La philosophie avance.

Elle agit, ici et maintenant, en faveur de l'existence humaine.] Dès ses origines, la philosophie s'est affranchie de la foi – La naissance de la philosophie grecque, aux VIe-Ve siècles avant J.-C.

correspond à une remise en cause de la valeur des mythes grecs, à la fois dans leur vertu explicative des origines du monde et dans leur rôle de légitimation de l'ordre social (justifiant la domination des prêtres et des familles nobles sur les autres). – Remplacement du discours dit « d'autorité », conféré aux puissants et aux religieux, par un discours où chacun à un rôle équivalent et un droit égal à la parole. – « La parole n'est plus le mot rituel, la formule juste, mais le débat contradictoire, la discussion, l'argumentation.

Elle suppose un public auquel elle s'adresse comme à un juge qui décide en dernier ressort, à mains levées, entre les deux partis qui lui sont présentés », J.-P.

Vernant, Les Origines de la pensée grecque. Ce qui distingue la philosophie du mythe, de la religion, et même de la simple sagesse, c'est qu'elle se fonde sur le Logos, c'est-à-dire un examen et un discours fondés en raison.

La rationalité du Logos est une expression autonome de l'intelligence humaine.

Les premiers philosophes grecs ont revendiqué une telle autonomie en s'opposant à la religion traditionnelle. Croire en Dieu procède du sentiment.

Croire, ce n'est pas savoir.

Aussi est-elle souvent opposée à la raison. Toutefois, on peut penser que comme la raison, la religion tente de rendre compréhensible, intelligible le monde.

En cela, la religion peut être rapprochée du mythe.

En effet le mythe offre une explication concernant les grandes interrogations métaphysiques et existentielles.

Mais la présence d'une part d'irrationnel et d'imaginaire dans les croyances religieuses, tout comme l'arbitraire apparent dans des rites et des cultes, peut conduire à ne voir dans le fait religieux qu'une forme de superstition.

Épicure, par exemple, nous dit que les religions sont tissées de superstitions absurdes dont la philosophie matérialisme peut nous défaire.

Dans la Lettre à Ménécée, il montre que les croyances de la multitude reposent sur une conception fausse de la divinité. La foi n'est qu'une espérance Ludwig Feuerbach a été l'un des premiers penseurs à montrer avec autant de force que l'homme n'a cessé de se déposséder de son propre esprit pour l'attribuer à Dieu.

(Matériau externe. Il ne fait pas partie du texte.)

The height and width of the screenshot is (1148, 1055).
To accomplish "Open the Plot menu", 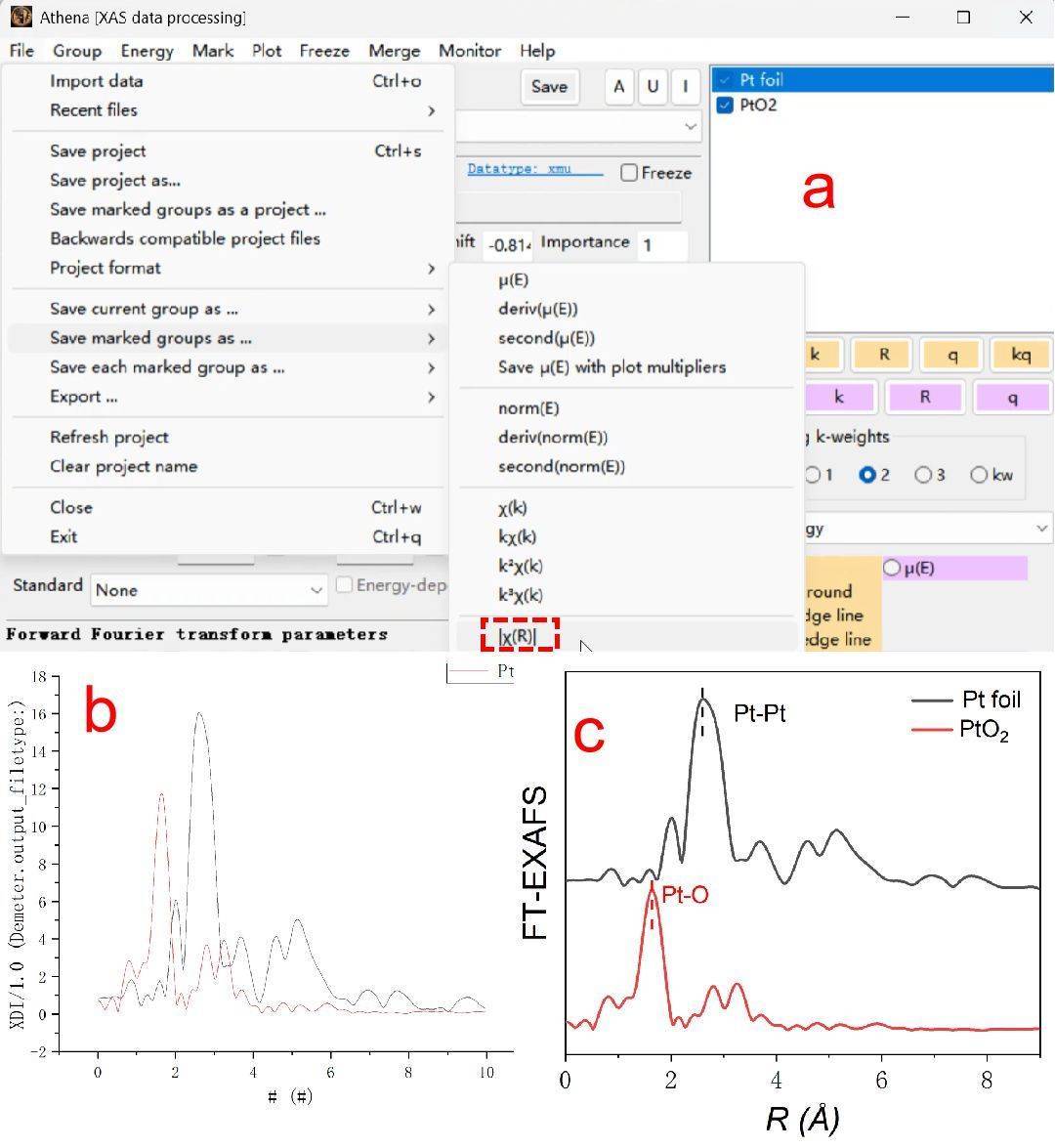I will (266, 51).
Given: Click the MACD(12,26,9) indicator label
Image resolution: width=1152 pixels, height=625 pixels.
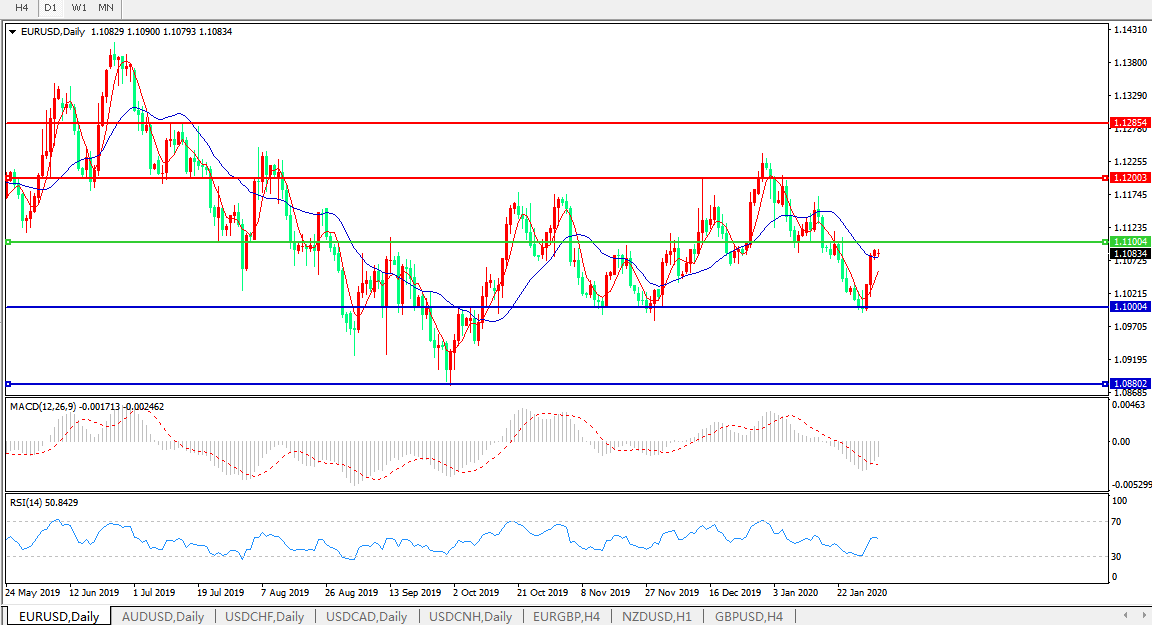Looking at the screenshot, I should point(44,407).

Ce faisant, plus sa foi en Dieu était grande, plus il méprisait sa propre existence.

La foi est espérance, mais une espérance toujours déçue.

Seule la foi en l'homme est réellement salvatrice. La religion s'enracine dans le sentiment du sacré.

Mais dans la société moderne, depuis le triomphe de la bourgeoisie, il semble que ce sentiment du sacré se soit évanoui ou ait été perverti.

Feuerbach est l'un des premiers philosophes à avoir pris toute la mesure du caractère profane de notre société.

Il reconnaît que les hommes se sont si bien « appropriés » « le vrai », « l'humain » et « l'antisacré » que le « christianisme a perdu toute force de résistance ».

Le christianisme, écrit-il, « est nié », « nié dans l'esprit et le coeur, dans la science et la vie, dans l'art et l'industrie, radicalement, sans appel ni retour » : « L'incroyance a remplacé la foi, la raison la Bible, la politique la religion et l'Eglise, la terre a remplacé le ciel, le travail la prière, la misère matérielle l'enfer, l'homme a remplacé le chrétien ».

Et, ajoute Feuerbach, « si dans la pratique l'homme a remplacé le chrétien, il faut alors que dans la théorie aussi l'être humain remplace l'être divin ».

Ce qui signifie que la philosophie doit cesser d'être « théologie » pour devenir « anthropologie ».

Dans « L'essence du christianisme », Feuerbach montre que, dans la religion, l'homme est aliéné, cad dépossédé de lui-même, de sa propre essence.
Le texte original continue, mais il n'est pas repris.